Палей склонился к ней и тихонько, как будто что-то секретное, ведомое только им, спросил:
— Что вы такая хмурая? — и тут же стал многозначительно внушать: — Надо на все смотреть проще. Это стиль нашего века!
На другом конце стола пересмеивались рабочие.
— Бери, паря, хлеб, — сказал Космачу степенный, лысый Бянкин, бывший сторож совхоза.
— Я не у мачехи рос, везде достану, — ответил Космач.
Рабочие захохотали.
— С виду он прост, да привязан лисий хвост, — кивнул на Космача Бянкин.
— Мокрый дождя не боится!
Так они, состязаясь, неторопливо озоровали, поигрывали острыми словами, присказками.
Много интересных людей повстречали здесь сестры, и Ася научилась примечать их особенности, распознавать по мелочам характеры.
Славка была ко всему равнодушной. Она вяло рылась ложкой в каше, ни на кого не смотрела, не улыбалась...
В это утро большая часть геологов уходила в далекий, трудный и многодневный маршрут. В лагере оставались только старший коллектор, канавщики и повариха.
На лошадей вьючили сумы с продуктами, палатки, спальные мешки. Зная, что такое переход по таежному бездорожью, Грузинцев, Петрович и Посохов вьючили сами, тщательно затягивая каждый ремень. Им помогали Космач, Бянкин и рабочий по прозвищу «Комар».

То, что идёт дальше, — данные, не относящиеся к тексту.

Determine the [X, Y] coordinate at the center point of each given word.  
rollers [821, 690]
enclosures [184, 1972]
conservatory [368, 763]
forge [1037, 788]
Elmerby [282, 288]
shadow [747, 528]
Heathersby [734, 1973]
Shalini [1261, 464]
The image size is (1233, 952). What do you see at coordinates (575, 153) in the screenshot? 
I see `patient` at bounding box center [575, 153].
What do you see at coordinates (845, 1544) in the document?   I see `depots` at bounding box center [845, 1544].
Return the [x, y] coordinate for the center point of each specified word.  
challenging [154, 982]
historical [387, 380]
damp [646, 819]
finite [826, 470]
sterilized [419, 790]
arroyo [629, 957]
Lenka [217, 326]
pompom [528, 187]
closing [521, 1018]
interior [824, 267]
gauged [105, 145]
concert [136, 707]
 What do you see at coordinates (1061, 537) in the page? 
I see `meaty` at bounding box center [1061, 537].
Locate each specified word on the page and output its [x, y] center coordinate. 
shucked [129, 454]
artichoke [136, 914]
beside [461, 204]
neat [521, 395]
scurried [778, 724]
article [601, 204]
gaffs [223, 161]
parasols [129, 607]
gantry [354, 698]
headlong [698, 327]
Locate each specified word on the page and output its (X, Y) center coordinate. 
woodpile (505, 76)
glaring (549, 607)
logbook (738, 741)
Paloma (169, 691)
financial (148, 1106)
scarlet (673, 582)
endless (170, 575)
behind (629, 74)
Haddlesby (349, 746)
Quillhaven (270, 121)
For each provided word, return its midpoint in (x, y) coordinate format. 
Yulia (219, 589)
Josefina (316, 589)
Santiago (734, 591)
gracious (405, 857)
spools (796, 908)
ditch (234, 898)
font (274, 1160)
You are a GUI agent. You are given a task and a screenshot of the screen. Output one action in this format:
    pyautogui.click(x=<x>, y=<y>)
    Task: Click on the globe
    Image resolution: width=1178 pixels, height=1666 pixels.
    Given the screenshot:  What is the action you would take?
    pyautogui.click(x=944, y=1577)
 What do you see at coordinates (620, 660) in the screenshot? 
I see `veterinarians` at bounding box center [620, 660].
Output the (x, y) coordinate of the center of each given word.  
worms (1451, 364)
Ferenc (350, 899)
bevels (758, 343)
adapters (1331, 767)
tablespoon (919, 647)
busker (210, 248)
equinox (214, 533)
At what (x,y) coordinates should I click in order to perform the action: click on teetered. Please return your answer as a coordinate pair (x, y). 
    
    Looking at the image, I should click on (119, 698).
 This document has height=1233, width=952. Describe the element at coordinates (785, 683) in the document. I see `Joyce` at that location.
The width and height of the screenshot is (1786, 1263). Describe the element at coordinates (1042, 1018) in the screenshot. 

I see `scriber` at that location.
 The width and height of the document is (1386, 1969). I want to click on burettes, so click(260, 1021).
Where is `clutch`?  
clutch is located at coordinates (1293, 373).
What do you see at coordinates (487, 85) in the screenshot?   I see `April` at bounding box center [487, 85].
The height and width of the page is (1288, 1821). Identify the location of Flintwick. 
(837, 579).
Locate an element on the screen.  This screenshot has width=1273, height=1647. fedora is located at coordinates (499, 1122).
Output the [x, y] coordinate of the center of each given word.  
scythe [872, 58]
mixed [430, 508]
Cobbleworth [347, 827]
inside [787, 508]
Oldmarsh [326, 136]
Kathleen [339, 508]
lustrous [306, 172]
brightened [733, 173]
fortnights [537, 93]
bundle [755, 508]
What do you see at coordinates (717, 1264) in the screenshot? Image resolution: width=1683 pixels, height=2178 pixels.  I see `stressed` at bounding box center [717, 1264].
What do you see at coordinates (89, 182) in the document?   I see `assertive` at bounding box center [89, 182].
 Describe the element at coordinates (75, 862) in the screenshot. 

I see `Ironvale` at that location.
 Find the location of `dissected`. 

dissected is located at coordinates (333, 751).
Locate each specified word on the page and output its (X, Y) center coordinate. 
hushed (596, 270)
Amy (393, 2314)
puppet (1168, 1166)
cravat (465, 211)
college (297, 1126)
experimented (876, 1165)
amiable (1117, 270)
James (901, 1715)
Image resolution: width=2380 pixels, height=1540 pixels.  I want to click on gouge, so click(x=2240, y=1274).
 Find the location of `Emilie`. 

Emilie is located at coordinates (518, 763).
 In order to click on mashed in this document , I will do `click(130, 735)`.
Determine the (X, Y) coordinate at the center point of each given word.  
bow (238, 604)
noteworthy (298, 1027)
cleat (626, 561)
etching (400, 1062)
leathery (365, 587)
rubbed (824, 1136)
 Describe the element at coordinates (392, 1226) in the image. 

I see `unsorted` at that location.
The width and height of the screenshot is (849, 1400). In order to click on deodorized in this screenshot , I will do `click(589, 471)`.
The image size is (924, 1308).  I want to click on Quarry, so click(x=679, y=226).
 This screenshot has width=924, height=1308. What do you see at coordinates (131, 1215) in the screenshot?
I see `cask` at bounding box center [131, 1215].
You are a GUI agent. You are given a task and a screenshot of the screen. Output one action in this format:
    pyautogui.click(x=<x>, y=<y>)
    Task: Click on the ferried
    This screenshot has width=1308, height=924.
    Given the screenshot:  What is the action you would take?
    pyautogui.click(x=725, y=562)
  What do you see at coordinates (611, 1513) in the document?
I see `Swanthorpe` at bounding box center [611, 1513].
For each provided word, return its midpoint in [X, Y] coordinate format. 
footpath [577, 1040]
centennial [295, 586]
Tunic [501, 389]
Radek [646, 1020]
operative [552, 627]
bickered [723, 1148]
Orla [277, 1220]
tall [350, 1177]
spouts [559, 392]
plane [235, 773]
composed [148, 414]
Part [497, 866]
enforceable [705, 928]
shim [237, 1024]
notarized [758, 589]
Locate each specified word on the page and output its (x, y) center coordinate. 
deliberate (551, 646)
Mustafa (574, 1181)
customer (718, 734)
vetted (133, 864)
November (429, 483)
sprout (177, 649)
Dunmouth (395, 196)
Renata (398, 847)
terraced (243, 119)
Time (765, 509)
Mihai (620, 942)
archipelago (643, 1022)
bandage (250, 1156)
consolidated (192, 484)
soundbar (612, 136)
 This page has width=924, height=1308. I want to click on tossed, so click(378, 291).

Ася, придя в партию, сразу же отличила этого въедливого старикашку, крикуна и ругателя. Он со всеми спорил, никому ни в чем не уступал.
«Мужичонка вздорный, а до работы жадный, присосется к ней — не оторвешь, — сказал о нем Космач. — И любит, бродяга, ужалить словом, истинно — комар!»
Был он удивительно морщинистый, без передних зубов. И вдруг Ася узнала, что этому старикашке всего лишь тридцать пять лет. Зубы он потерял на Кольском полуострове от цинги, а сморщился от малярии и палящего зноя Кара-Кумов. И на Кольском и в Кара-Кумах он бродил с геологами.
Пока вьючили коней, Ася не отходила, стараясь понять всю эту хитрость вьючных седел, сум, ремней, подпруг и веревок. В жизни все может пригодиться.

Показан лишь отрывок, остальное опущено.